*YOUR TASK*:
How many lines in the data below contain the string "JETOUR"? Answer with the number only.

*INPUT RECORDS*:
------------------------------------
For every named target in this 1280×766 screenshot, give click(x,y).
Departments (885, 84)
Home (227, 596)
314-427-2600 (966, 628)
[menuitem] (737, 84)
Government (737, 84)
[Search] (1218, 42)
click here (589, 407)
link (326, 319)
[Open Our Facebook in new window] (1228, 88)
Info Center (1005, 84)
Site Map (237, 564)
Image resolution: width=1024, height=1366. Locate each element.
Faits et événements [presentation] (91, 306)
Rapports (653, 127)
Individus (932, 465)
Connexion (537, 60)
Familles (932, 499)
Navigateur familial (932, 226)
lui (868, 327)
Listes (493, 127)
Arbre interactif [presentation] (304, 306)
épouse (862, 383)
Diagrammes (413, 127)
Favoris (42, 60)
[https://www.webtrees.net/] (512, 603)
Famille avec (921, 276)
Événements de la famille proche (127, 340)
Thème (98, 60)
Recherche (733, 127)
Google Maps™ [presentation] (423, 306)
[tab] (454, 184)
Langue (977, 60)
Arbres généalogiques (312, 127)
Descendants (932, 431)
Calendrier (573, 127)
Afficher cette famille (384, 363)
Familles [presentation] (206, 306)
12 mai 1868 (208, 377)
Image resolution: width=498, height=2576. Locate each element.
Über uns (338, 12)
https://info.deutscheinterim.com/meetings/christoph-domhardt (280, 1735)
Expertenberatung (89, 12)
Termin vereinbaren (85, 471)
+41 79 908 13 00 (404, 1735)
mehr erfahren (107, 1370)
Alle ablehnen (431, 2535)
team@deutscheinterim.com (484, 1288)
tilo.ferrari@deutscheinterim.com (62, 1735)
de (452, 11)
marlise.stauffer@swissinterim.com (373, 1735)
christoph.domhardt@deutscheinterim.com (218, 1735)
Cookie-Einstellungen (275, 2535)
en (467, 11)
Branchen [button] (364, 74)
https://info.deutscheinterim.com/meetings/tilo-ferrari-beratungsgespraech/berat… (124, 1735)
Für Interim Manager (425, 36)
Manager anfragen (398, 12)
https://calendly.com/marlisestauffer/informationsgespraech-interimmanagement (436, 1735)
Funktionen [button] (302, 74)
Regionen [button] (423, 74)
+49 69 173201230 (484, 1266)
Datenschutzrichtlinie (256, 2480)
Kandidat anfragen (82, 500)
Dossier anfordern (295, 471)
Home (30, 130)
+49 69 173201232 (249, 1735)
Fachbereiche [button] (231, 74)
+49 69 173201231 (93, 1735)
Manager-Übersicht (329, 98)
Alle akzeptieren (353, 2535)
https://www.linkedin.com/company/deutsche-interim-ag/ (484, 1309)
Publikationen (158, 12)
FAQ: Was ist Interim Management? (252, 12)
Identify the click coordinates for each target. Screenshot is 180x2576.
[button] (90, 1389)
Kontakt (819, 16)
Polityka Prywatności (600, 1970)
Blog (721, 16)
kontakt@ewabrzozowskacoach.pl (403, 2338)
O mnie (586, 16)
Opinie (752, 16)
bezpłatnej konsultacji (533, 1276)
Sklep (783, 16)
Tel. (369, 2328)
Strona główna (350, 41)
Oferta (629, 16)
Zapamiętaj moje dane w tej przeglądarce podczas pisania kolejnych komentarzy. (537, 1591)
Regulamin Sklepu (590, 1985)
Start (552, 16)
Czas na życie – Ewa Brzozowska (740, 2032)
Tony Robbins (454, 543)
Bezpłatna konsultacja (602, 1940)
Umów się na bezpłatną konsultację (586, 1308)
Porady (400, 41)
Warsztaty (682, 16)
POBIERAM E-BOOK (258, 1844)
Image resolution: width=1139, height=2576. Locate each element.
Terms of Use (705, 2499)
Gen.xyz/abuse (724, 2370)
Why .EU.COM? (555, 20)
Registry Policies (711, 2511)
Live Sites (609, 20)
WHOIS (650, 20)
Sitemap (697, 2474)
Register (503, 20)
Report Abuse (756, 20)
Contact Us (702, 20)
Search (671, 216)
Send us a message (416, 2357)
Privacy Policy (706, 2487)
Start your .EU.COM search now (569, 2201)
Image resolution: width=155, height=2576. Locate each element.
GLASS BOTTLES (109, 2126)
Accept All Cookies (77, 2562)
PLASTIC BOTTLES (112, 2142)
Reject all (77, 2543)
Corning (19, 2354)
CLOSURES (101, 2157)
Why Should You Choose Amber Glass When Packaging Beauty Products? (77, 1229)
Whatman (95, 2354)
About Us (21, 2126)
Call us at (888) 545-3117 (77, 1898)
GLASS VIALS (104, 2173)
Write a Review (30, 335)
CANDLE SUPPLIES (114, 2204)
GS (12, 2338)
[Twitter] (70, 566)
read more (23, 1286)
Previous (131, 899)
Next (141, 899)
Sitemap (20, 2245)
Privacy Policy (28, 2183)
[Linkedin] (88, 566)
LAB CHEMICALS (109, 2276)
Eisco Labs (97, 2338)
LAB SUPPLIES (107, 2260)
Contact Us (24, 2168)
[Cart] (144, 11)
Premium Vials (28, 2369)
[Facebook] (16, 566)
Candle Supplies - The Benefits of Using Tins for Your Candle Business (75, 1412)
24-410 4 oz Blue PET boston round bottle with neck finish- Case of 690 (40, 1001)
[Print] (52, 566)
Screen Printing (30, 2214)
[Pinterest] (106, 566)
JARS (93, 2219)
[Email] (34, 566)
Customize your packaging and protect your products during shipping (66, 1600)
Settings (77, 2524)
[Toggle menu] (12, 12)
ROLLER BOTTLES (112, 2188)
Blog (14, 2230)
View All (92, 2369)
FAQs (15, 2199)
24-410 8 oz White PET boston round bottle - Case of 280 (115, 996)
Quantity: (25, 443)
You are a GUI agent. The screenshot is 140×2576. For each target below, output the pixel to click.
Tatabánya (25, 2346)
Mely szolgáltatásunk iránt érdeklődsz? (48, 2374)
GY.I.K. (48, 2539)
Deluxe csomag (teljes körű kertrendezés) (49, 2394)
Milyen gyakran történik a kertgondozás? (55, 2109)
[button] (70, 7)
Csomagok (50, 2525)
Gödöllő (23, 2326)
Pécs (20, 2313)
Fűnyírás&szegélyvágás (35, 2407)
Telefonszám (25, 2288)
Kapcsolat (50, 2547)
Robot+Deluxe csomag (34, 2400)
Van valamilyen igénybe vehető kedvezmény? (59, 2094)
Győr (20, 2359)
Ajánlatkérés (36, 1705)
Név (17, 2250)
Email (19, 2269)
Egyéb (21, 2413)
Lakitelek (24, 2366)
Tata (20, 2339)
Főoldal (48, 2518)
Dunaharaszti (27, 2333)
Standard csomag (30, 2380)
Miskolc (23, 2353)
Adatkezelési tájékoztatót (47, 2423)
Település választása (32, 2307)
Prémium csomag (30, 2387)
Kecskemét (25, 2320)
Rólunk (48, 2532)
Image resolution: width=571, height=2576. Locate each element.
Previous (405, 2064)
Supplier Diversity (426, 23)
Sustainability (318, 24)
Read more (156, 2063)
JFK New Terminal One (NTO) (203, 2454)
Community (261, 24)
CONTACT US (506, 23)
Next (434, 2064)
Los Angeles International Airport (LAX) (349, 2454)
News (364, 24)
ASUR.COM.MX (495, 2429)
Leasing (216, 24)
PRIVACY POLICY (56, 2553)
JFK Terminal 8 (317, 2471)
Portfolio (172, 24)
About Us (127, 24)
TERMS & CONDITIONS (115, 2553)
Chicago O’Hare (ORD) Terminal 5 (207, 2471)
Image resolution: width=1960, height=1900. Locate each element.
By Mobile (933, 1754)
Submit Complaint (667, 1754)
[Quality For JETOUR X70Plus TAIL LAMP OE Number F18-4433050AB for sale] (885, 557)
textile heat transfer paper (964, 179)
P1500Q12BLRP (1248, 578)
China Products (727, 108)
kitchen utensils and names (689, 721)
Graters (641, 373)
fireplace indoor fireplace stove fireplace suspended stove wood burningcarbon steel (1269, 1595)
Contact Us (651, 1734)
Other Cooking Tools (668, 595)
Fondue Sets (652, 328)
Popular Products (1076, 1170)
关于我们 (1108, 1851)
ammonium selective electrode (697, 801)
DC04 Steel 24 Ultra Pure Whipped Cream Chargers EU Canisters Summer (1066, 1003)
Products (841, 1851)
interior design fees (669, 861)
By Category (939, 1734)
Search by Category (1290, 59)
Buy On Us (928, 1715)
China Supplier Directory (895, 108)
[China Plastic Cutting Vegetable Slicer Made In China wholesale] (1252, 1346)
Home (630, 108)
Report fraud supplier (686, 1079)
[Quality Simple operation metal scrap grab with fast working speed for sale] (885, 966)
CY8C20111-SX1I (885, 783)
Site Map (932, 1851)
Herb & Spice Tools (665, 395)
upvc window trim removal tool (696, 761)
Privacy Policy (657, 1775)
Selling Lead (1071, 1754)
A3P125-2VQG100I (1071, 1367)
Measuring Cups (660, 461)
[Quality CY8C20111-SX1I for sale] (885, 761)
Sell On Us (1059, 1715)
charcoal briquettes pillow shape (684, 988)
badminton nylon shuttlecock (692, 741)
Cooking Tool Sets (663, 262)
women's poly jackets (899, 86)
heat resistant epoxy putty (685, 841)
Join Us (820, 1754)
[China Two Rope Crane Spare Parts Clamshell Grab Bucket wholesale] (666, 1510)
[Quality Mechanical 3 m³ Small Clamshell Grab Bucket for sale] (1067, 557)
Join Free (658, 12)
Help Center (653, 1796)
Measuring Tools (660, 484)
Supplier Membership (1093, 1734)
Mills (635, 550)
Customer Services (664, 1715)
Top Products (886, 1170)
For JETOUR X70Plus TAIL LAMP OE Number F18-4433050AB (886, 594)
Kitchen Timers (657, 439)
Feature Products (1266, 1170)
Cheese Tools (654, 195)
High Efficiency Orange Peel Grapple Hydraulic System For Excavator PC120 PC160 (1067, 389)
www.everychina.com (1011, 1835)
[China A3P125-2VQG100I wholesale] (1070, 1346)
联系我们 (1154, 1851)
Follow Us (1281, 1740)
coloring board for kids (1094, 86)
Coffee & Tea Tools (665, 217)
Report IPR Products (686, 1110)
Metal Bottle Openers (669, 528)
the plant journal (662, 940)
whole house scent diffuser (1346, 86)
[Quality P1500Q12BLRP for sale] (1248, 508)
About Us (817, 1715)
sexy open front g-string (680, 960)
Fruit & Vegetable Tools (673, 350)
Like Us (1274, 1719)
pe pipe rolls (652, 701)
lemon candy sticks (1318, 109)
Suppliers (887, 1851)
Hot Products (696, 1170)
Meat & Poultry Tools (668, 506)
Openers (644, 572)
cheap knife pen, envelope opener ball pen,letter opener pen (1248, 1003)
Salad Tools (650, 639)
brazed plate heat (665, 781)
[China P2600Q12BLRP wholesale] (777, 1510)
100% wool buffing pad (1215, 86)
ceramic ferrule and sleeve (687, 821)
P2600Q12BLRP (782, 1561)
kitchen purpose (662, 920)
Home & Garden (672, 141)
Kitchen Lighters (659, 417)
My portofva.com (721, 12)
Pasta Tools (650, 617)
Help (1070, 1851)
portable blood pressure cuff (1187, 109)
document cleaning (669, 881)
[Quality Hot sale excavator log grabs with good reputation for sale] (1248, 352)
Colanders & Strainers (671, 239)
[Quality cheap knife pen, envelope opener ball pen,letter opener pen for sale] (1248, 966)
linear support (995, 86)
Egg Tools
------------------------------------
*ANSWER TO THIS PROBLEM*:
2